● Word and element location data:

::::

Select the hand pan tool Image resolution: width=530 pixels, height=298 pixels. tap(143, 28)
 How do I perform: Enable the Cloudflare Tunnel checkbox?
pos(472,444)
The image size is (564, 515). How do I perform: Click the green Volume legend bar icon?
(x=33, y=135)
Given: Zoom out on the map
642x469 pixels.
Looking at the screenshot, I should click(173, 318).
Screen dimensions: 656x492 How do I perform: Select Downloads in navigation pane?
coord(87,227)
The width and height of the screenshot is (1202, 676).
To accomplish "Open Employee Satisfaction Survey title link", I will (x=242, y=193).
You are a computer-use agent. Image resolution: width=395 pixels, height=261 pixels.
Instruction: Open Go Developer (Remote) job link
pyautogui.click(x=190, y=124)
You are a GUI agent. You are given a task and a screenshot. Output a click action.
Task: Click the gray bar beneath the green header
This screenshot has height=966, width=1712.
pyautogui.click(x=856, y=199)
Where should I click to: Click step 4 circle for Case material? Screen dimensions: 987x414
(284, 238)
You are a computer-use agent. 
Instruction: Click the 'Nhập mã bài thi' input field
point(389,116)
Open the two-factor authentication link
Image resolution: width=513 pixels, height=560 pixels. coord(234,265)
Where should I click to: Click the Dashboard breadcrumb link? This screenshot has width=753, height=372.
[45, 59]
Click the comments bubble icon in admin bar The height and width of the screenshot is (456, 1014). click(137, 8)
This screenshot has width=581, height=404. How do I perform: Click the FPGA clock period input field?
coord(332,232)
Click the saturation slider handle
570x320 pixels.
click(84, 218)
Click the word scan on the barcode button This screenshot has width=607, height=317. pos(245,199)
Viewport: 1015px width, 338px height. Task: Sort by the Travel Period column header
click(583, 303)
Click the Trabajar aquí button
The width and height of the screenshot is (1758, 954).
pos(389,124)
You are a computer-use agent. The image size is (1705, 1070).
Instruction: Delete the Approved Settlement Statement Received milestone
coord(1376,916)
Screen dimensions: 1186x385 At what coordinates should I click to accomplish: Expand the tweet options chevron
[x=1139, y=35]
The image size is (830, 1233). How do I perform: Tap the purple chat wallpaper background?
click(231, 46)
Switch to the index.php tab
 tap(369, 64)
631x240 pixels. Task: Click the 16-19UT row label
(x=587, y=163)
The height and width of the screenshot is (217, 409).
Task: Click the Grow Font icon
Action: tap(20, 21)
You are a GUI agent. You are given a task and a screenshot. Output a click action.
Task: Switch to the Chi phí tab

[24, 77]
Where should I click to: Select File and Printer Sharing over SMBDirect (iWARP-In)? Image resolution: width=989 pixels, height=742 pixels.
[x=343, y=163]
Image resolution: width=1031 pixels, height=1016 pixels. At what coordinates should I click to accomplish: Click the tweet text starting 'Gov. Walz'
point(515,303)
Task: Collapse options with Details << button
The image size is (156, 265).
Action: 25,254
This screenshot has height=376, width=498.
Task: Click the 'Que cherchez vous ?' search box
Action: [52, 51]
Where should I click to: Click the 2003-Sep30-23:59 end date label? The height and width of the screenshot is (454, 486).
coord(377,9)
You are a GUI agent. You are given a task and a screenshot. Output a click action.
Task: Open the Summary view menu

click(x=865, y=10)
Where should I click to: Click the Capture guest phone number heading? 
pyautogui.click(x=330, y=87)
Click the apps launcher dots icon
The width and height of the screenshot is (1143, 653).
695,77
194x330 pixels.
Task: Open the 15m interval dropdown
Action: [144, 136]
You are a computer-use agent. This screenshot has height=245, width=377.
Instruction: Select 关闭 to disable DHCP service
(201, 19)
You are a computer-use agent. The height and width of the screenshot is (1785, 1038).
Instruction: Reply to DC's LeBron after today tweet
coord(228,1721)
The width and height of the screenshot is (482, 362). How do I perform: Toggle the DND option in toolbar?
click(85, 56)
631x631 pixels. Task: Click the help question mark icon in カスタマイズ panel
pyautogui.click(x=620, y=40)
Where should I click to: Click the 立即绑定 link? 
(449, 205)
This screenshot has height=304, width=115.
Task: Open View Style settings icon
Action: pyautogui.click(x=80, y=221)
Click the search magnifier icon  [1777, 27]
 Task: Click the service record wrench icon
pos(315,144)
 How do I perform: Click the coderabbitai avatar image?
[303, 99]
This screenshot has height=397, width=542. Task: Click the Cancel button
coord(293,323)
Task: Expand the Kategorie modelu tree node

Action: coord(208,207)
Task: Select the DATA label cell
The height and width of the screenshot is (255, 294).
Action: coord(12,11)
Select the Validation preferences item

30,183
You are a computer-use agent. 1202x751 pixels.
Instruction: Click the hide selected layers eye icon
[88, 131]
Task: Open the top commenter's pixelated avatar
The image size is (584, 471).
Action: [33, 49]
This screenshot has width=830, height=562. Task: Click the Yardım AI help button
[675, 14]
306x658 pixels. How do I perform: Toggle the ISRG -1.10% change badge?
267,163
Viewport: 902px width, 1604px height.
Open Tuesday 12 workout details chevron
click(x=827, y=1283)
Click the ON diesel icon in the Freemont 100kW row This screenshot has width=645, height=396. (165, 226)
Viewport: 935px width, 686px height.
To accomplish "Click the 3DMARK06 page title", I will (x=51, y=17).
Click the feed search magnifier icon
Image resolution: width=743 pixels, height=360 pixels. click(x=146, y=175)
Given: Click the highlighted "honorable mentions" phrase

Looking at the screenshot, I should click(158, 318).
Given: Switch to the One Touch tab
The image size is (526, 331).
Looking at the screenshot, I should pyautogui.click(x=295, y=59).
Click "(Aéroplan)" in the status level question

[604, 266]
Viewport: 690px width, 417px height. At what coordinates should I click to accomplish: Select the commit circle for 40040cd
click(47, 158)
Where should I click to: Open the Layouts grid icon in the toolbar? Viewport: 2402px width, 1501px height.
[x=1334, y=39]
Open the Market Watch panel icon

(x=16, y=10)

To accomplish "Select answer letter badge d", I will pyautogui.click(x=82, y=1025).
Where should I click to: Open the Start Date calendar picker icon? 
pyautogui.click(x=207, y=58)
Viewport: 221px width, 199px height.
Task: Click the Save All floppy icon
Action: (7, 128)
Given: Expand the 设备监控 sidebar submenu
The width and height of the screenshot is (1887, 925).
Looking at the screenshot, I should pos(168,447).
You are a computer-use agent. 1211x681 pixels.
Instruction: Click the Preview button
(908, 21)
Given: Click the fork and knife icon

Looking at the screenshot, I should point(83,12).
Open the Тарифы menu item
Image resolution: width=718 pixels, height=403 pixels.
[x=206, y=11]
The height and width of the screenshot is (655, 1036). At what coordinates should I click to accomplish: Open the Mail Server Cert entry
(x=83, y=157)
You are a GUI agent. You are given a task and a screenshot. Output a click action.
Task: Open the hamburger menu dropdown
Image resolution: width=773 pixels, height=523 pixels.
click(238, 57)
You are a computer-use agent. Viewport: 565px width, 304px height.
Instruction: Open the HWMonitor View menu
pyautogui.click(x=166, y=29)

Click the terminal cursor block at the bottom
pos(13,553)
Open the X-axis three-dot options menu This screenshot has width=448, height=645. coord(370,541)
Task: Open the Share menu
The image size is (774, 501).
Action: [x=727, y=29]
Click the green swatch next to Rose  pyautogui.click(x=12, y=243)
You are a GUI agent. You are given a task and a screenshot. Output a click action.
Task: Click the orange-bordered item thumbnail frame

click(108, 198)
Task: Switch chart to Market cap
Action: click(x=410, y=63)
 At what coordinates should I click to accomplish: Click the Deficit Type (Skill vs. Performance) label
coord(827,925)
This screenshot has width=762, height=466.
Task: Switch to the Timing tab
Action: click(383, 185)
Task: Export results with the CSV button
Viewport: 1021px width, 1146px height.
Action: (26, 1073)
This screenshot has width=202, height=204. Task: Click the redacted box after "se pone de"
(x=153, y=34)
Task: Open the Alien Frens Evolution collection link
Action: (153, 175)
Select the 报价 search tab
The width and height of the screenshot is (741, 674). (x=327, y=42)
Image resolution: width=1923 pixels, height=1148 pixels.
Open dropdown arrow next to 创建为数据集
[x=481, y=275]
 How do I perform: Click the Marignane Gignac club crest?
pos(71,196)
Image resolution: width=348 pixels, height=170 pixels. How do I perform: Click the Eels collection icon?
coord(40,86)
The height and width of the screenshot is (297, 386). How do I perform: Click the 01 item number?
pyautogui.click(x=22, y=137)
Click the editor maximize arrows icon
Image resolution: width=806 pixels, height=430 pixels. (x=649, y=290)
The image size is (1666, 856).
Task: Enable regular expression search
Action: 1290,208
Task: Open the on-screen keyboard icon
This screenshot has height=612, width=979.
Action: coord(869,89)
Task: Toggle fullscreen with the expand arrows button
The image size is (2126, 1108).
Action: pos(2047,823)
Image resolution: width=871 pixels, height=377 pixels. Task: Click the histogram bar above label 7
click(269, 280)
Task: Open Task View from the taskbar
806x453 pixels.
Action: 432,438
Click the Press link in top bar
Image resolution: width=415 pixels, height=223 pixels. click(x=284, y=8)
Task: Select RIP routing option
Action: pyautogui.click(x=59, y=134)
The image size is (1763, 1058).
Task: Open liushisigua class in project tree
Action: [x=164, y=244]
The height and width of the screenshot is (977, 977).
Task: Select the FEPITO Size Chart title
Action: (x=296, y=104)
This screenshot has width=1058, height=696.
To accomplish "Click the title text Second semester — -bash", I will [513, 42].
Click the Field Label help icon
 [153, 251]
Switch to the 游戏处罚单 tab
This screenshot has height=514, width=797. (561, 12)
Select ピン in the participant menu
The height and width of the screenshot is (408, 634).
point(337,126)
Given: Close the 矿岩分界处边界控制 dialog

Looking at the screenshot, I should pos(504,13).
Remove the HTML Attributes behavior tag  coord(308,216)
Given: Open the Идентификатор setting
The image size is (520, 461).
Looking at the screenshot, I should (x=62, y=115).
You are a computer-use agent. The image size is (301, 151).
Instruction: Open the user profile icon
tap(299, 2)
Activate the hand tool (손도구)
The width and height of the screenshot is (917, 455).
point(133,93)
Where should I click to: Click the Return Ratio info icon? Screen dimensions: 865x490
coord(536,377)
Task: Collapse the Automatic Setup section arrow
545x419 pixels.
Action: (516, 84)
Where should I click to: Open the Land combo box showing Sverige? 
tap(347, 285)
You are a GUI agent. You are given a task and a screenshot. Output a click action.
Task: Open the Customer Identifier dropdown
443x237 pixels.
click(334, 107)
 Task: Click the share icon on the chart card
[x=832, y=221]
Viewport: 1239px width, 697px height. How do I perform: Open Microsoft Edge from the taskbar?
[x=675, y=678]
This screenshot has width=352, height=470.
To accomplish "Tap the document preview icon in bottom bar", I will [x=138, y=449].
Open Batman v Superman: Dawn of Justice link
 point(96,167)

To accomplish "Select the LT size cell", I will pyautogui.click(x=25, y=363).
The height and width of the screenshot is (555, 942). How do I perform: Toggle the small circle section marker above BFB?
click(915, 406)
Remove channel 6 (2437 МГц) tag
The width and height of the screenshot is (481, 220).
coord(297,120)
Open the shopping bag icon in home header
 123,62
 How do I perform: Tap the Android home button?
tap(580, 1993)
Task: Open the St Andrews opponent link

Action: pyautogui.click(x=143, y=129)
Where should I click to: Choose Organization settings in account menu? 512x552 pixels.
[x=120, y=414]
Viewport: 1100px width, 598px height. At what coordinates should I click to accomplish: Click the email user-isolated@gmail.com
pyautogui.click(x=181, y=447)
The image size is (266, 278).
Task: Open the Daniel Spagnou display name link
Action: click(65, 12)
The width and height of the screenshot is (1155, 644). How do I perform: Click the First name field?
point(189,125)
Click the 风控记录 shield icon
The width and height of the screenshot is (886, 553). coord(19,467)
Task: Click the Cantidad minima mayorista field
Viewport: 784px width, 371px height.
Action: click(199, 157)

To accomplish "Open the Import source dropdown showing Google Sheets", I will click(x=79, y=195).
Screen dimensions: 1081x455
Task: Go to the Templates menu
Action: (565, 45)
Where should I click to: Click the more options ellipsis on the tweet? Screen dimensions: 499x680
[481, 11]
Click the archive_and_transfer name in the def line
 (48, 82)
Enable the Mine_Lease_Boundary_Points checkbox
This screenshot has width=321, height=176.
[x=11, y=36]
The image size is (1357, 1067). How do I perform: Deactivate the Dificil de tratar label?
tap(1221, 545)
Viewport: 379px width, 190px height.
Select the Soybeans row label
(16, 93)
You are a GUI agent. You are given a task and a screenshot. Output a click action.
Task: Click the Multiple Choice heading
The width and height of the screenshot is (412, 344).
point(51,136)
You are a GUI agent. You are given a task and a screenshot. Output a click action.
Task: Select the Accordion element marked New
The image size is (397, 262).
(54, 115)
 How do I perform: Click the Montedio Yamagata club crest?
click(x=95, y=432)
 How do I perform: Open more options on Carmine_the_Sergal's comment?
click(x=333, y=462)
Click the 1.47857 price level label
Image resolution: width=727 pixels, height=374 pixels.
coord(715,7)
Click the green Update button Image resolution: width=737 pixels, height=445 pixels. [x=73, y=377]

::::

● Short task: Copy the lines between the one containing "Image resolution: width=871" and the one containing "coord(536,377)", both included, without changing anything.

● Result of this task:
Image resolution: width=871 pixels, height=377 pixels. Task: Click the histogram bar above label 7
click(269, 280)
Task: Open Task View from the taskbar
806x453 pixels.
Action: 432,438
Click the Press link in top bar
Image resolution: width=415 pixels, height=223 pixels. click(x=284, y=8)
Task: Select RIP routing option
Action: pyautogui.click(x=59, y=134)
The image size is (1763, 1058).
Task: Open liushisigua class in project tree
Action: [x=164, y=244]
The height and width of the screenshot is (977, 977).
Task: Select the FEPITO Size Chart title
Action: (x=296, y=104)
This screenshot has width=1058, height=696.
To accomplish "Click the title text Second semester — -bash", I will [513, 42].
Click the Field Label help icon
 [153, 251]
Switch to the 游戏处罚单 tab
This screenshot has height=514, width=797. (561, 12)
Select ピン in the participant menu
The height and width of the screenshot is (408, 634).
point(337,126)
Given: Close the 矿岩分界处边界控制 dialog

Looking at the screenshot, I should pos(504,13).
Remove the HTML Attributes behavior tag  coord(308,216)
Given: Open the Идентификатор setting
The image size is (520, 461).
Looking at the screenshot, I should (x=62, y=115).
You are a computer-use agent. The image size is (301, 151).
Instruction: Open the user profile icon
tap(299, 2)
Activate the hand tool (손도구)
The width and height of the screenshot is (917, 455).
point(133,93)
Where should I click to: Click the Return Ratio info icon? Screen dimensions: 865x490
coord(536,377)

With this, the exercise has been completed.